51 P.2d 1020 | Colo. | 1935
Lead Opinion
THOMAS Edgar Kidd was convicted of receiving stolen goods of the value of $161, knowing them to have been stolen, and was sentenced to imprisonment in the penitentiary. He claims that the court erred in several of its rulings during the trial, and that because of those errors the judgment should be reversed.
The people's evidence tended to show that on the night of December 25, 1934, Ray Hardesty and George Wahl burglarized a drug store in Denver; that they took a large quantity of liquor and cigarettes and sold them to the defendant, who kept a pool hall at Evergreen; and that when he received the property the defendant knew that it had been stolen.
[1] 1. The police officers installed a dictograph in the defendant's place of business. Police officer Stanton testified that on January 28, 1935, he saw Wahl and one Sanders enter the defendant's place of business; that thereupon he listened over the dictograph to a conversation; that he heard the defendant say to somebody that he would take all the cigarettes that they could get, and wished to pay them in return for those cigarettes in some "velvet," by which, the defendant explained, he meant counterfeit money. It is contended that this testimony was inadmissible because the speaker was not sufficiently identified as the defendant.
The witness testified that he had heard the defendant speak once when he was 25 feet distant, and again when he was 60 feet distant; that he had heard him "numerous times" over the dictograph, and was fairly familiar with his voice. The testimony concerning the identity of the speaker was sufficient to go to the jury. In important particulars the case differs from Miller v. People,
The court did not err in admitting the evidence.

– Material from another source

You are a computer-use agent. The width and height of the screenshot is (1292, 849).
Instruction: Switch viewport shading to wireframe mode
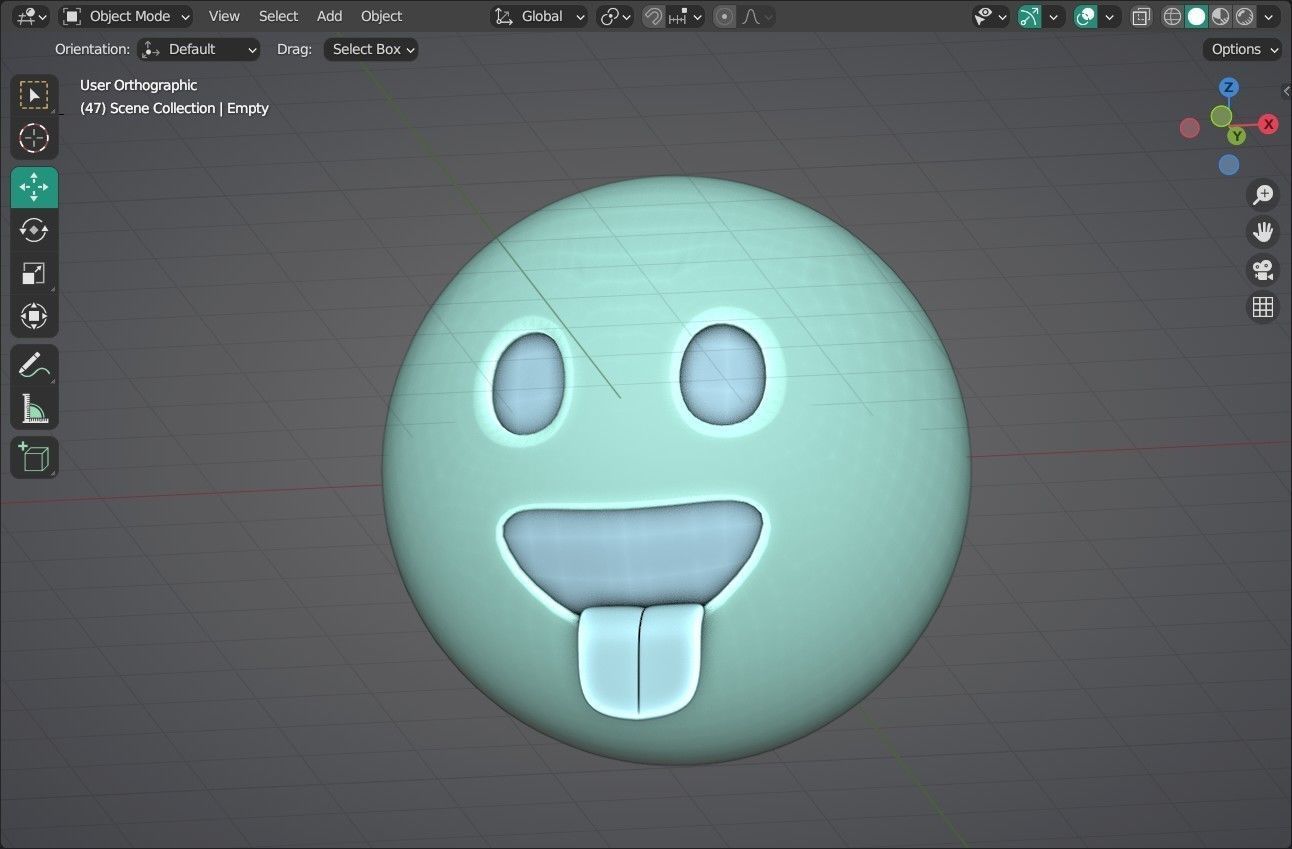1171,16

[2] 2. Police officer Stanton, a witness for the people, gave damaging testimony against the defendant. For the purpose of affecting Stanton's credibility as a witness by showing his bias or hostility against the defendant, the defendant offered to prove by one Hobbs, one of the witnesses for the defense, that Stanton arrested the witness and put him in jail for 72 hours, telling him that unless the witness would testify to what he knew of and concerning the defendant, he (Stanton) would "pin something on him" or "hang something on him." The offer was rejected by the court and the defendant excepted to the ruling. The evidence was admissible for the purpose for which it was offered, and it should have been received. It was a circumstance to be considered by the jury in determining what weight they should give to Stanton's testimony. 28 R. C.L., p. 615. Considering the kind of evidence produced against the defendant, the exclusion of the offered evidence could not have been otherwise than prejudicial.
There are other assignments of error, but they need not be discussed.

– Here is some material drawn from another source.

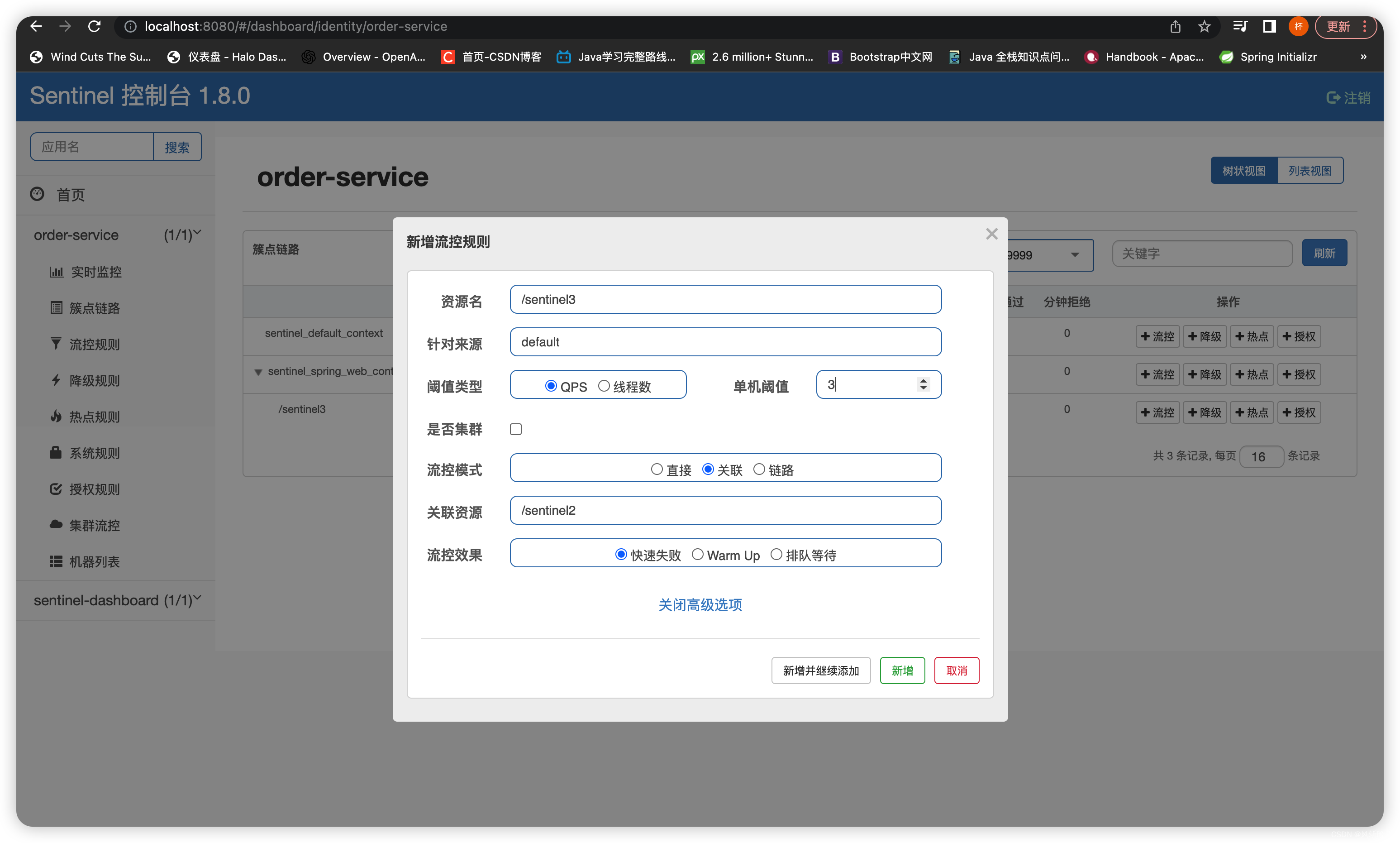Reload the page with the browser refresh icon

coord(94,26)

The judgment is reversed, and the cause is remanded for a new trial.
MR. JUSTICE HILLIARD and MR. JUSTICE HOLLAND concur.
Addendum
On Petition for Rehearing. In their petition for a rehearing, counsel for the people call attention for the first time to the fact that Stanton was not asked on cross-examination whether *483 or not he had arrested the witness Hobbs and had told Hobbs that unless he would testify to what he knew of and concerning the defendant, he (Stanton) would "pin something on him" or "hang something on him." They urge that in such circumstances it was not error to sustain the objection to defendant's offer to prove by Hobbs that Stanton had placed him under arrest and had made that statement to him.
In Jaynes v. People,
The rule with reference to contradictory statements is so firmly established that it would be inadvisable to change it, though it was adopted upon the assumption that if the witness were not given the opportunity on cross-examination to explain the statement, or to deny that he made it, he never would have the opportunity to do so. That assumption is without substantial foundation. The witness who is said to have made the contradictory statement may be recalled to the stand and permitted to explain such alleged statement or to deny that he made it. Wigmore says that "the rule requiring such an inquiry before proving a prior self-contradiction has been pushed so far, and applied so stiffly and arbitrarily, that on the whole it now does quite as much harm as good." 2 Wigmore on Evidence (2d Ed.) § 953. Discussing the question whether the rule should be extended to cover former statements that are not contradictory but that show bias, the same author adds: "To import it in its present shape into any subject where it does not strictly belong by precedent seems unwise." The authorities are in conflict. It has been stated that *484 in most jurisdictions the rule applied in the case of prior contradictory statements should be extended to cases involving statements that are not contradictory but that show bias. See note, 16 A.L.R. 984; 20 Ann. Cas. 224; 70 C. J., p. 995. However, we believe that the rule requiring interrogation on cross-examination before admitting evidence of contradictory statements, though firmly established, is of doubtful value at best, and that the rule should not be extended to statements that are not contradictory, but that show bias.
But even under the rule invoked by the people, the people should not, in the circumstances disclosed by the record in this case, be permitted to take advantage of it on review. When the offer of proof was made, the people did not object to it on the ground that no foundation had been laid by asking Stanton on cross-examination whether or not he had made such statement. If that objection had been made, as in fairness to the court and to the defendant it should have been, the trial court could, and no doubt would, have permitted the defendant to recall Stanton for the purpose of asking him the question, thereby avoiding the objection to the offered testimony. 28 R. C.L., p. 617.